Mitigate bias: quantify confidence thresholds (for example, >70% subjective confidence triggers a third-party audit), require a pre-mortem that names likely failure modes, and label emotion in notes so affective signals dont masquerade as facts. Overconfidence becomes visible when projections are compared to baseline forecasts; thinking should involve calibrated probabilities rather than slogans.
Operationalize reviews: all minutes and content must be versioned and reviewed weekly for high-impact items, with any change logged and justified. For each case record the objective criterion that would force reversal, who reviewed it, and why the choice still stands. Documented, repeatable rules reduce ambiguity and improve the quality of subsequent making and follow-up.
Step 2: Decide how you’re going to decide by creating your decision criteria in advance

Set 5–7 measurable criteria and assign numeric weights that sum to 100 before evaluating alternatives. Ensure each criterion ties to a clear goal metric; you shouldnt change weights after seeing proposals – if you do, log the reason and timestamp the change as news.
Incorporate at least two objective measures (cost, time to market, failure rate) and one qualitative criterion reflecting values or customer impact; add any unique constraints up front. Use historical times and years of data where available; if you didnt have five years, use the available half-window and apply conservative bounds drawn from science to set minimum thresholds.
Score options 0–10 per criterion, multiply by each criterion’s weight and sum. Ask yourself whether a little improvement on a high-weight item is more valuable than large gains on low-weight items; focus on high-weight metrics and avoid letting bias pull you astray. Don’t prioritize someone else’s or elses pet metric over what your model shows.
For teams with multiple languages, translate criteria and sample answers so scoring stays aligned; keep the scoring space small (max 7 criteria) to minimize noise. When new information arrives, tag it as news and rescore only if it changes a criterion’s associated assumptions; after rescoring, record what you found and why so reviewers stay informed.

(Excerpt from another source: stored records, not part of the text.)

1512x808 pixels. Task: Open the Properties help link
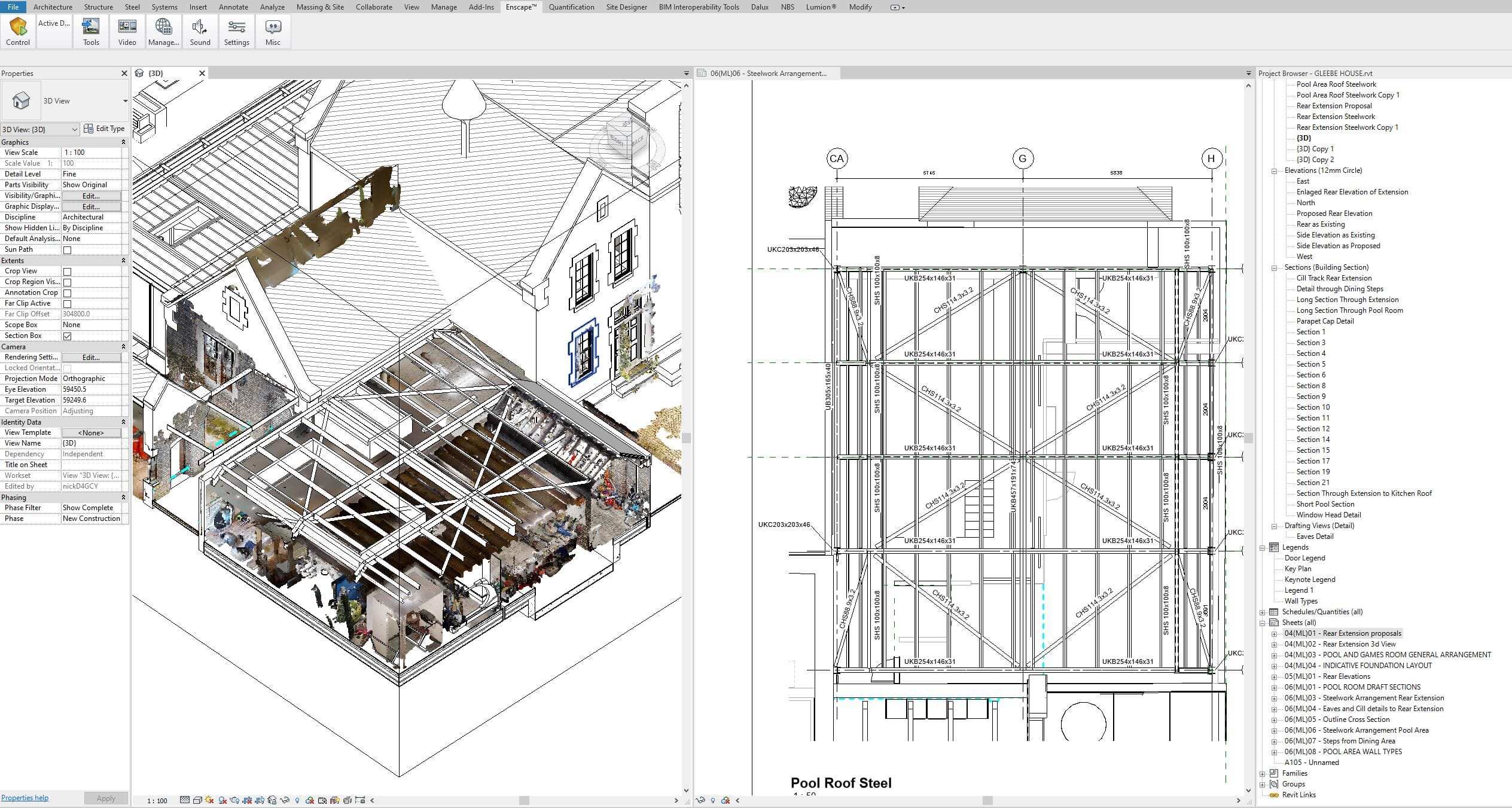(25, 798)
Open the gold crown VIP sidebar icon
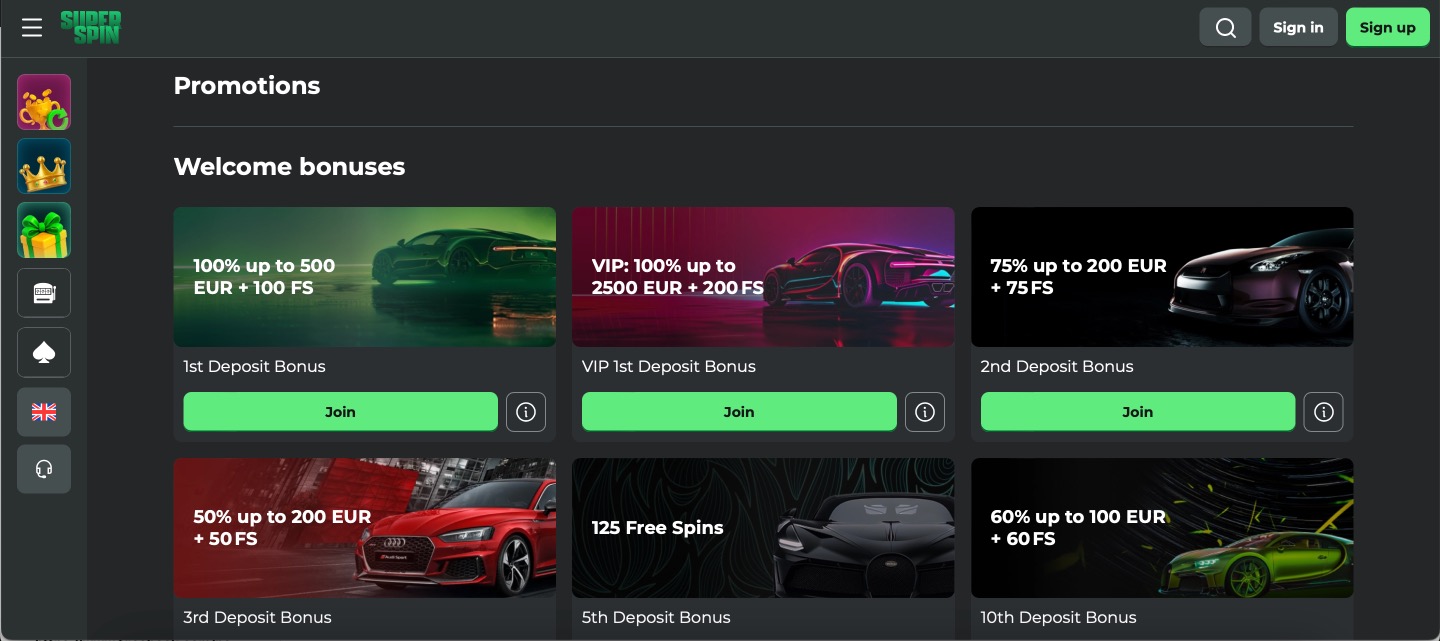The image size is (1440, 641). (44, 166)
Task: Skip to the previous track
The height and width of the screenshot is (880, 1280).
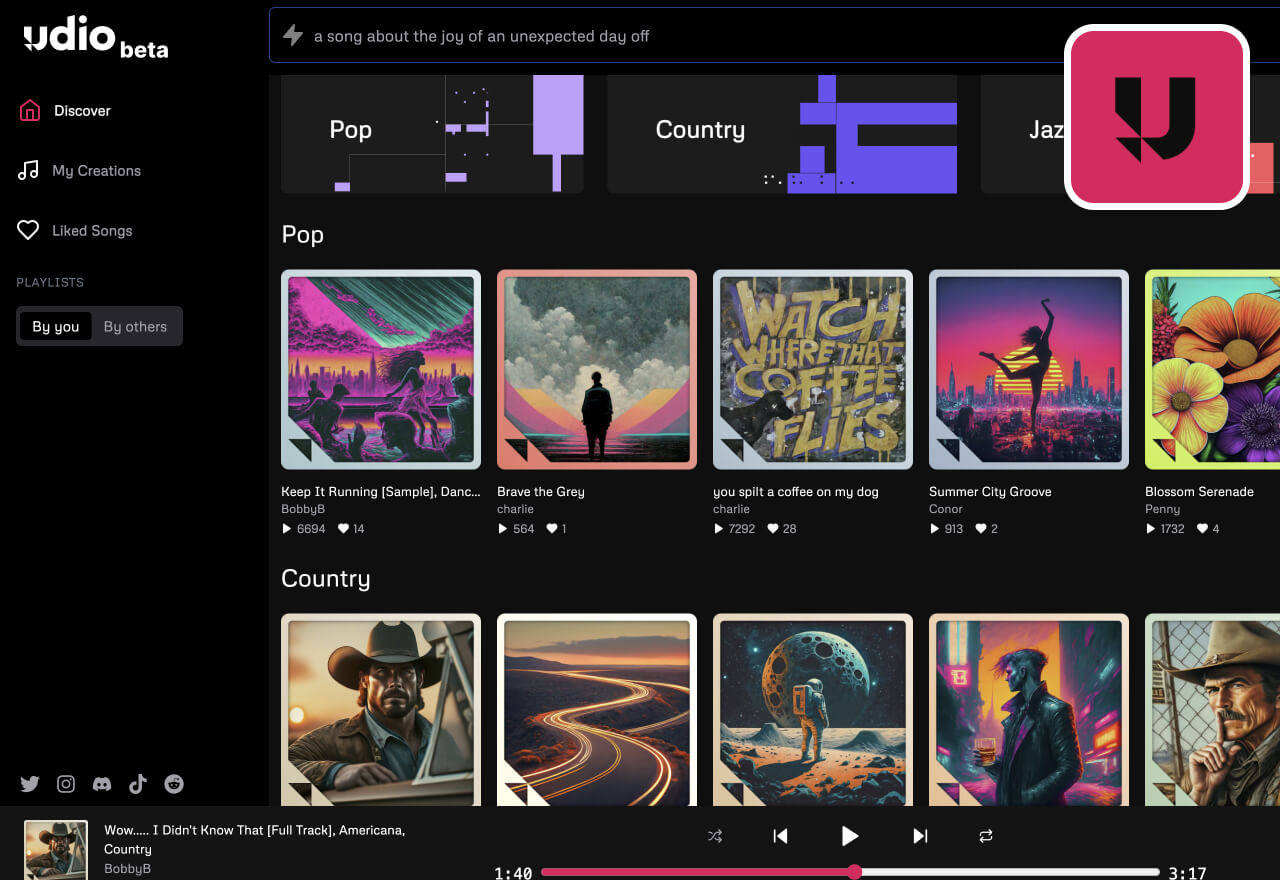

Use a lightweight spreadsheet template (columns: criterion, weight, score, weighted score, notes) and store versions so reviewers can track how thinking evolved. Unfortunately bias accumulates over years; schedule retrospectives every 6–12 months to confirm criteria still reflect the original goal and to catch drift astray. This approach is useful for solving trade-offs and shouldnt be treated as simply opinion – tie evidence to each score and document the sources you found.

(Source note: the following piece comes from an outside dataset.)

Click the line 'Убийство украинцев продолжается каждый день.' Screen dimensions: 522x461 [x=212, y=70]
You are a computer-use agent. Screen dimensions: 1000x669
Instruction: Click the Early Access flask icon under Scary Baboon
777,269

Articulate the decision goal in one clear sentence
Define the goal in a single sentence that specifies metric (with baseline), numeric target, deadline, owner by role, and a concrete rollback trigger.
Example sentence your company uses: ‘Reduce monthly churn from 6.0% to 4.0% within 90 days (baseline 6.0% measured Jan 2025), owned by Head of Customer Success, budget increase capped at $200k, rollback to previous model if NPS drops >5 points or revenue impact exceeds $50k monthly.’ This final phrasing shows baseline, target, timeframe, owner, and stop condition; it will frame the context for testing, set a fast feedback loop, and create a clear list of acceptance criteria. weve found that most teams who break goals into these elements find faster alignment; admit uncertainty with a confidence band (±0.5 percentage points) so overconfident forecasts arent enforced. Equally assign monitoring responsibilities and watch signals weekly; the role that should lead the measurement must have authority to fire the rollback if early indicators reverse progress, and might trigger a full reverse course if sustained harm appears. For long-term evaluation, specify whether the intervention continues after 12 months and how the company will measure sustained impact. Use this sentence as the final goal and treat it as the single source of truth when you need encouragement to decide or to quickly find who will lead execution.

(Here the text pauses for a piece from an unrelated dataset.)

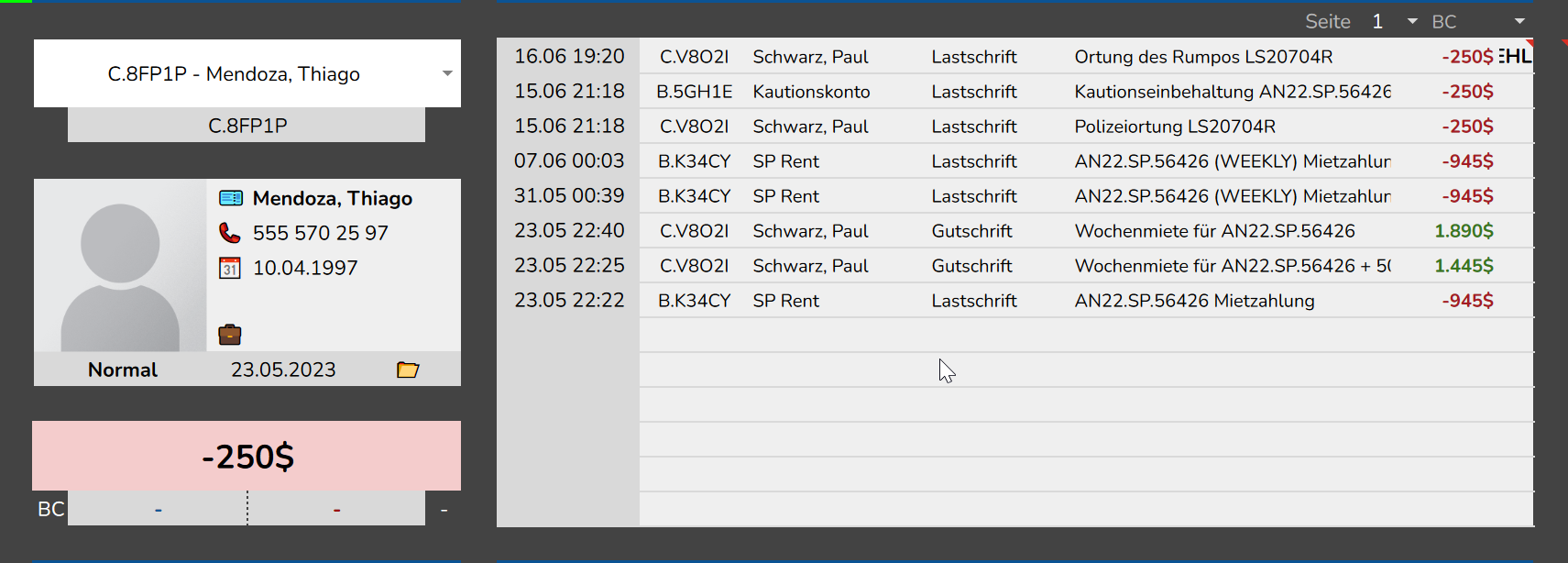Click the -250$ balance display
The image size is (1568, 563).
247,456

List the core decision criteria that will judge each option

Score each option numerically against five fixed criteria and accept those with a weighted score ≥6.5: Impact (benefit) 40%, Total cost (TCO) 20%, Risk & ambiguity 20%, Alignment with organization goals 10%, Time-to-value 10%. Use a 0–10 rating per criterion and record sources for every rating – good baseline metrics must be captured beforehand and tied to verifiable facts.
Calculate a weighted sum (Σ weight_i × rating_i / 10). Set decision bands between 6.5–8.0 for pilot and ≥8.0 for full rollout; mark anything with a risk rating ≤2 as a veto regardless of higher totals. Though numbers drive prioritization, include a binary check for regulatory or safety factors. Document the steps used to score, whether assumptions were tested, and apply red-team thinking to challenge optimistic inputs.
Measure adoption risk via observed behavior in pilot events: watch uptake rates, training completion, and how different user groups respond differently. Survey and log what you heard from stakeholders; note if key peoples wont change behavior without incentives. If stakeholders argue a point, record the contention and quantify its impact as a separate factor.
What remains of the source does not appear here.